Meb: Hello, everybody. Today we have a great show. Our returning guest is an author, DJ, and editor of one of my favorite research pieces, “The Daily Dirtnap.” In today’s show, we’re talking about the current market environment. Our guest begins by explaining why he thinks we experienced a shift in an inflationary regime and what assets he expects to do well going forward. He shares his thoughts on gold, value versus growth, and the low valuations in both Japan and Europe. Be sure to stick around to the end to hear why he thinks investing professionals should not take the CFA anymore. Please enjoy this episode with DJ Stochastic, otherwise known as The Daily Dirtnap’s Jared Dillian. Jared Dillian, my man. Welcome back to the show.

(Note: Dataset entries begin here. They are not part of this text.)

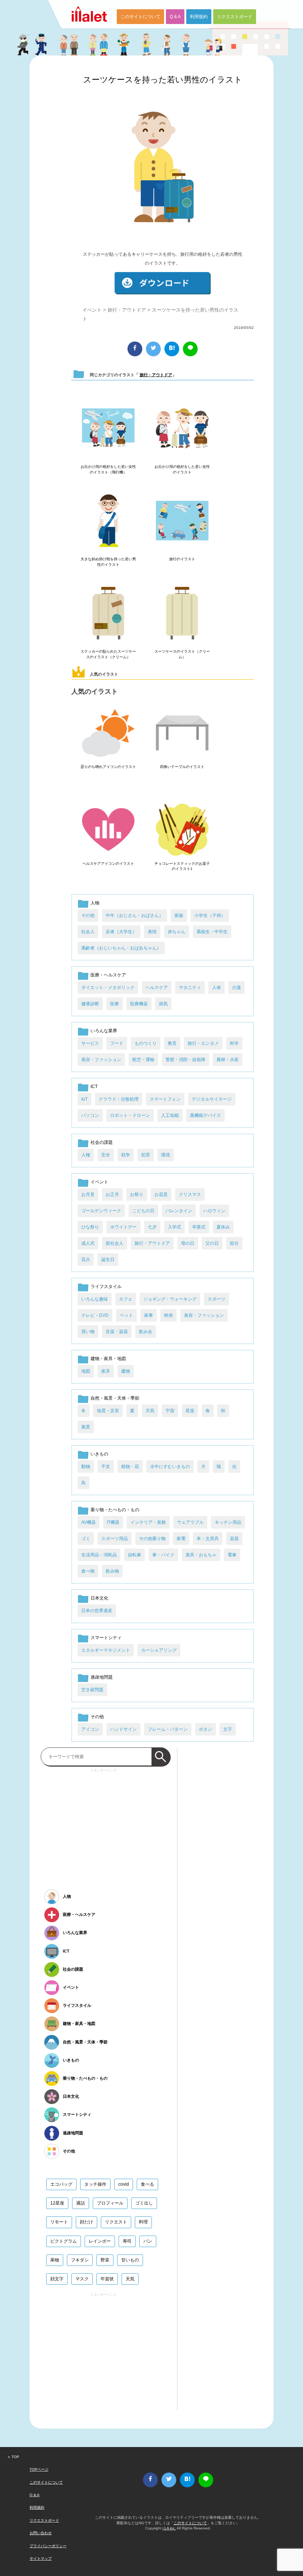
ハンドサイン (123, 1729)
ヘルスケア (157, 987)
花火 (85, 1259)
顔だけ (86, 2222)
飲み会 (145, 1331)
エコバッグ (61, 2184)
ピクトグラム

Jared: Yeah. It’s been a while. It’s been like three years or something.
Meb: No. It’s been five, which is shameful because I looked it up today. I was trying to see how long it’s been. Short answer is too long. So it’s great to have you back. How’s the south? I’m wearing my North Carolina surf hat. I can’t remember if this is from Wrightsville Beach or Topsail Beach, but it’s one of the surf breaks in North Carolina. How are things going in your part of the world?
Jared: South is good. The summer in Myrtle Beach, it’s actually my least favorite time of the year. It’s full of tourists. There’s traffic. It’s noisy. It’s a bit annoying. It’s super humid. We’re going to get into September, October, November. And that’s awesome. That’s really amazing.
Meb: Let’s talk about markets and investing, but, first, I am an avid reader of your newsletter, and it includes all sorts of things about investing, but also some personal disclosures, like how you wiped your booty with poison ivy. I figured we’d start there and talk about really dumb ideas as applied to trading.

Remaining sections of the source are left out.